# GIVEN TEXT
Brief vs detailed notifications, notification history
Samsung now allows notifications to appear in two different styles, brief or detailed. Detailed are the classic notification card pop-ups seen across every Android phone. Brief notifications are what Samsung has used to replace edge lighting, and are the new default setting. These features are the same, but with different names. Edge lighting is now deprecated One UI 3.0, thanks to brief notifications. It lights up the outside of the screen and shows a brief notification with minimal info at the top center.
As part of Android 11, Samsung added notification history. It’s not enabled by default, so if you want it, make sure to enable it in status bar settings.
Android 11’s notifications bubbles are supported too. These are like the old Facebook Chat heads, but system-wide. These are part of Android 11. Samsung does have a few options, bubbles and smart popup view. Smart popup view appears to be a custom Samsung version of this feature. Unfortunately, this option wasn’t working for me in the beta and only bubbles worked.
Samsung also redesigned and relocated the volume control UI. It’s now on the side of the phone, next to where the volume rocker would be. It’s much easier to access now than on the top of the phone where it previously was.
With One UI 3, the home screen also gets a pretty big visual overhaul. The app drawer now matches the overall aesthetic of One UI 3.0. Samsung also added a double-tap to lock on the home screen. If you double-tap anywhere that doesn’t have a widget or an icon, it will lock the phone. Unfortunately, that feature is non-functional in the current beta.
One unfortunate change Samsung made is to folders. Folders now only show 12 apps per page instead of the previous 16. It looks a Samsung decided to design the UI for taller phones rather than wider ones.
The Finder option in the app drawer also received an update with brand new suggestions. It will suggest apps, search suggestions, and settings. Previously, it would only show the recommended apps and recent searches.
The long-press menu for the home screen has also been changed. It now says the app name along with just styled to be more similar to the rest of One UI 3.0.
The recent app menu, which is actually at a system-level part of the launcher, did get changed as well. It is now a little lighter to match the overall aesthetic of the UI.
One smaller change is swiping down for notifications. Previously it was an option you would have to manually switch in settings, but now it’s enabled by default. A small but meaningful change to the overall UX.
Lockscreen and Always on Display
One of the latest changes is with the fingerprint icon for the in-display fingerprint scanner. It’s a bit different now, but so are the animations. The fingerprint scanner also feels much faster on the Galaxy S20+ on One UI 3.0 compared to One UI 2.5.
To add to the changes, Samsung moved the clock and notifications down towards the center of the screen. There’s also a new lock icon right under the hole-punch camera. The quick app icons at the bottom left and right corners are now also grayscale icons with high transparency instead of full-color icons in One UI 2.5.
Samsung did revamp the way lock screen and always-on-display widgets work, though. Now, you click on the clock while on the Lock Screen and it opens the widget page where you can see whichever widgets you want to be enabled. Previously, you would swipe through the different options on the Lock Screen. I haven’t been able to reliably use the new widgets on the always-on-display yet, but it’s just a beta.
Always on display
The always-on-display itself has a few new customization options. There are the same number of clocks and colors to set, but now there are more options to set GIFs on the always-on-display. The GIFs will start playing as soon as you lock the phone, but the animation stops after a few seconds.

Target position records
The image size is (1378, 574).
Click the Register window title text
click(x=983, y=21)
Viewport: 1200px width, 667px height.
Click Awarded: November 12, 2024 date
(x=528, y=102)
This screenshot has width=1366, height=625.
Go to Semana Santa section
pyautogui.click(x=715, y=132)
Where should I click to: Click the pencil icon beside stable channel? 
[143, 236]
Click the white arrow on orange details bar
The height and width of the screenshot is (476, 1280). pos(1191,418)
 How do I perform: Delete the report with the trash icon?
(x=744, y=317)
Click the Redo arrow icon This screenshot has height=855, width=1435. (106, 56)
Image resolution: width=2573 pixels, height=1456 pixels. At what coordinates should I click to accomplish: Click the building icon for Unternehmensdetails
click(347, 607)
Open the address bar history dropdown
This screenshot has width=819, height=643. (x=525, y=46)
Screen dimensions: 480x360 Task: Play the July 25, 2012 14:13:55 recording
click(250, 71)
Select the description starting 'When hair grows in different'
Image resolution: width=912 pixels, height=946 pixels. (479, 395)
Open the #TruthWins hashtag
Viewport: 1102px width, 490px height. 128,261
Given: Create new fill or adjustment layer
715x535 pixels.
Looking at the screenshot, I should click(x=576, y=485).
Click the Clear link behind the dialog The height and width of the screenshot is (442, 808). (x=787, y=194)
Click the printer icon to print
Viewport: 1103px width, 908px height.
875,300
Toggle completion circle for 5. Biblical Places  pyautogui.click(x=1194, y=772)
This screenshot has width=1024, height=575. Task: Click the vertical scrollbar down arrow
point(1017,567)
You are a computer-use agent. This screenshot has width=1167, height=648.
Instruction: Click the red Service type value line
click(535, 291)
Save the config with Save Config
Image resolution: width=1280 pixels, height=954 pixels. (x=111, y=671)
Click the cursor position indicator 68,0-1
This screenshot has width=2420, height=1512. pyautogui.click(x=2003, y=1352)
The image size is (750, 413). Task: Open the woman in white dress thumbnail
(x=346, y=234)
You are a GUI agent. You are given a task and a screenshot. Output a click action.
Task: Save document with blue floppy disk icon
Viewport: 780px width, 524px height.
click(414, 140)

# BRIEF 1
In the records, retype the lines from the one containing "This screenshot has width=1024, height=575." to the one containing "This screenshot has width=2420, height=1512.", including both of those lines.
# BRIEF 2
Write what comes next in the text about the changes in Samsung's One UI 3.0, starting from where it stops.

# FINAL RESULT 1
This screenshot has width=1024, height=575. Task: Click the vertical scrollbar down arrow
point(1017,567)
You are a computer-use agent. This screenshot has width=1167, height=648.
Instruction: Click the red Service type value line
click(535, 291)
Save the config with Save Config
Image resolution: width=1280 pixels, height=954 pixels. (x=111, y=671)
Click the cursor position indicator 68,0-1
This screenshot has width=2420, height=1512. pyautogui.click(x=2003, y=1352)

# FINAL RESULT 2
Settings received a decent overhaul as well. There are all new icons for each of the categories and the Samsung account is now front and center at the top of the screen.
Battery and storage
There are, of course, a few changes and new options as well. In battery settings, there are now two new options (at least at first glance): Minimal battery usage and Enhanced processing. These are the new names of ultra power saver and performance mode, so they aren’t actually new.
The battery options are also now organized a bit better. They are cleaner and easier to access battery life information. The used storage options are also now a little bit more organized and all-around designed to be a bit more useful than they previously were.
In advanced settings, Video Enhancer did get a minor change. You now need to enable it on an app-by-app basis instead of an overarching setting.
Motion and gestures
Samsung also renamed and moved smart stay, which is now known as “Keep screen on while viewing.” It will keep the screen turned on and not auto-lock while you’re looking at your phone. Something that was removed in One UI 3.0 is swipe to call or send messages. You will now need to open a contact in the Messages, Phone, and Contacts app to be able to call or text that person.
Samsung also separated the app settings into two sections, Samsung apps and non-Samsung apps. This move makes little sense, but it seems like Samsung is needlessly trying to make their own services competition for Google, which they are not. This is also similar to iOS where Apple separates their apps into their own settings, away from third-party apps.
Speaking of settings, the advanced Wi-Fi settings freshened up with a more custom look and easier access to advanced settings, which are now under a single dropdown menu.
Bixby Routines now has a more refined UI. Samsung has categorized the presets and added a few new options for disconnecting and connecting to different Bluetooth devices and Wi-Fi networks as triggers.
Contacts & Phone
The Contacts and Phone apps received some decent improvements as well. You can now edit more than one contact at a time along with easily deleting or merging duplicate contacts. Search also an improvement, according to the changelog.
One of the new customization features Samsung is adding is actually letting you choose what the incoming call screen looks like. You can change the background color and the way the information about the caller is shown. The background can also be set to a picture or video of the users choosing.
Samsung Internet received a few changes with version 13.0, the version that comes with One UI 3.0. Visually, the only major change is now scrolling hides the status bar icons and the new grid view for seeing open tabs. Samsung did also improve the menu layout, among other minor changes.
Just like most One UI 3.0 apps, Samsung Pass got a UI redesign. It now makes it a little easier to find your different options and sorts them into six different categories. Samsung also added a secure notes option to Samsung Pass in case you wanted to keep something there instead of Secure Folder or an encrypted note in Samsung Notes.
The gallery app now has a newer UI. It switches to three photos across instead of four, which again seems like a change for taller screens. In the image editor, it also allows you to revert an edited picture to its original state after the edit is completed.
To add to that, Samsung claimed to improve the auto-focus and auto-exposure on the Galaxy S20. They also said they have made improvements to stabilization while taking pictures of the moon, but we’ll have to test that separately.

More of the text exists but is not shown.